IKLAN




 

Singgih : "Pemkab Blora Harus Waspadai Masa Depan Ketahanan Pangan"

 Singgih Hartono, Pengamat Ekonomi dan Ketahanan Pangan Kabupaten Blora 

"Pengamat Ekonomi dan Ketahanan Kabupaten Blora, Singgih Hartono merasa miris dengan masa depan ketahanan pangan di wilayah lahan pertanian Blora, banyak yang gagal panen karena kekurangan pasokan air"

Kondisi lahan sawah yang kering dan sudah pasti gagal panen karena tidak ada pasokan air

Bencana Kekeringan Ekstrem
BLORA, ME - Masa depan ketahanan pangan di wilayah pertanian Kabupaten Blora patut diperhatikan dengan sungguh - sungguh oleh Pemerintah kabupaten Blora, melalui Dinas Pangan Pertanian Peternakan dan Perikanan Kabupaten Blora.

Hal itu diungkapkan oleh Pengamat Ketahanan Pangan Kabupaten Blora, yang juga Ketua LSM Ampera Blora, Singgih Hartono, kepada awak media di Resto Bakmi Kolonel Blora, pada Jumat malam (24/5/2024).

"Karena cuaca kering ekstrem ini melanda seluruh dunia, termasuk Asia Tenggara, beberapa negara penghasil beras seperti Thailand dan Vietnam mulai membatasi ekspor komoditas pangan tersebut, karena untuk menjaga ketahanan pangan negaranya sendiri, akibat dari pemanasan global, mereka juga mengalami banyak kegagalan panen," ujar Bah Singgih, panggilan akrabnya.

Harga Beras Mahal 
Akibat stok yang terbatas itu, akhirnya harga beras menjadi mahal, seperti di negara Malaysia, menurut Bah Singgih yang juga membawa contoh beras yang dibelinya dari negara Jiran tersebut, sebagai bukti pengamatannya adalah fakta temuan lapangan.

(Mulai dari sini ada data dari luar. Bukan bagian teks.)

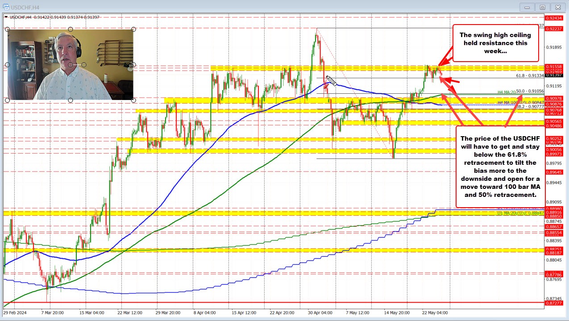This screenshot has height=321, width=569.
Task: Click the center anchor handle on webcam overlay
Action: coord(71,65)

"Saya kalo pergi ke Thailand, VietnAm, Singapura, Malaysia selalu membeli komoditas beras dari masing - masing negara itu, ya untuk bahan penelitian dan perbandingan saya dengan harga yang ada di Indonesia, maupun di Blora, Haga beras medium di Malaysia ini harga eceran tertingginya adalah 9,5 Ringgit Malaysia per kilogram, 1 Ringgit itu Rp. 3.450,- jadi beras di sana sangat mahal, itu produksi beras dari Thailand," ungkapnya.

Jadi menurut Bah Singgih, harga beras di Indonesia pun juga akan mahal, karena kurangnya pasokan akibat gagal panen, yang disebabkan panas yang ekstrem, membuat debit air di bendungan, waduk dan sungai menurun tajam dan terjadi kekeringan di lahan pertanian.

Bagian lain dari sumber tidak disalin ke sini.